Echoic Memory (Playdate)
This little puzzle really got its teeth in to me over the past week or so. As mentioned in my earlier post, the goal is to match the sound you’re given to a specific sample on a board, with the catch that the samples are distorted and you have to tune that distortion to recognise the audio. There’s an unscripted pair-matching mode but the centre of this game is a really nicely pitched Story Mode, where you gradually learn about a rebellious group of AI speakers as you’re exposed to larger boards, trickier kinds of distortion and wider varieties of music.
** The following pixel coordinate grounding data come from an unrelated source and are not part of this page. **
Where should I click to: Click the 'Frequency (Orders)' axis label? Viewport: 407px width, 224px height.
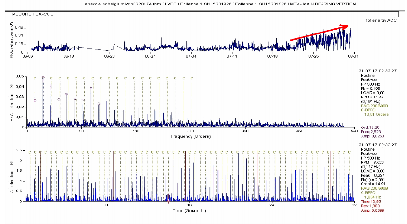[190, 136]
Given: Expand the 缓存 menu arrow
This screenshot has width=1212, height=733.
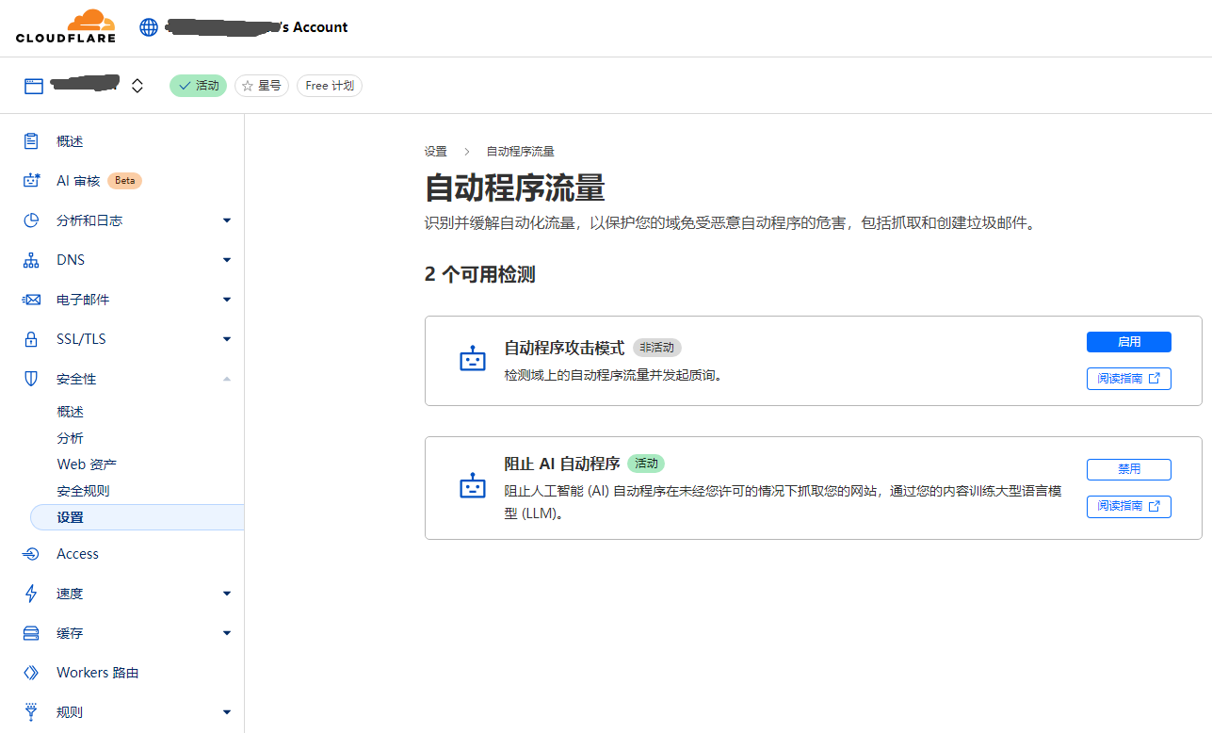Looking at the screenshot, I should coord(226,633).
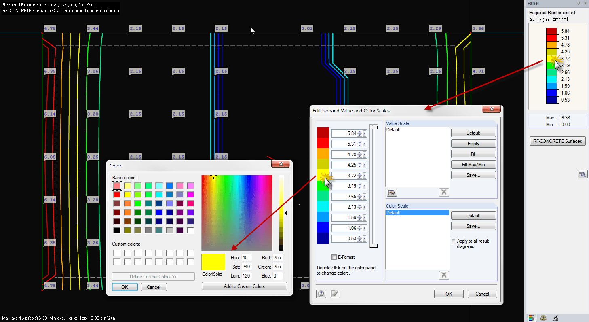Open the comment editor icon beside the help button
Image resolution: width=589 pixels, height=322 pixels.
(334, 293)
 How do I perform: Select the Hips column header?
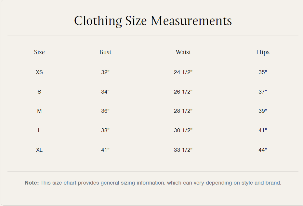click(263, 52)
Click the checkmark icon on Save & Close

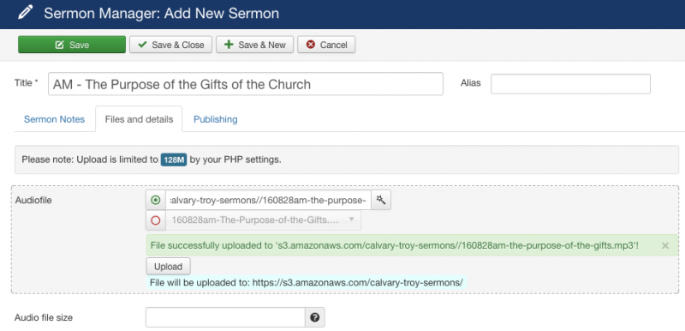tap(142, 45)
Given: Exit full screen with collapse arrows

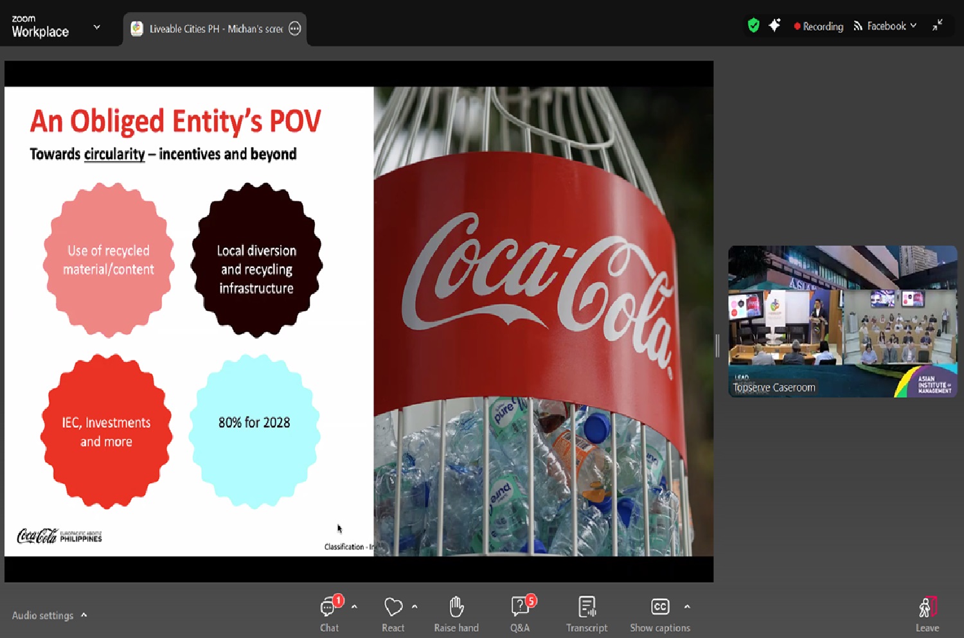Looking at the screenshot, I should coord(938,26).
There’s a nice discussion of how the level progression was designed in the corresponding episode of the Playdate podcast, but suffice to say it’s very well calibrated for difficulty. I was pleasantly surprised to realise that my own echoic memory - my ability to keep sounds in memory after hearing them - was improving as the game went on. I think the enjoyment factor actually peaks in the penultimate stage, where you’re getting the biggest variety of sample types and not just the hardest ones, but it gave the finale a bit of a victory-lap feel.
Throughout, it was quite nice to realise how audio can gain or lose musicality as it’s warped. Many of the samples actually had a particular melodic quality even with one or more different levels of distortion applied, like tuning in to different resonances of the sound. This is only possible because the Playdate actually has very capable audio circuitry. I think the sizes of the samples was pushing the console a little hard through. I ran in to a chain of crashes in the final couple of stages, and it’s one of the only games that had any real loading hiccups.
I’m going to enjoy revisiting this, probably through the actual story mode. It turns out that the game has procedural storytelling which should mix up the dialogue a bit while retaining that nice gameplay progression. A real-stand out and maybe my favourite in the Playdate library so far.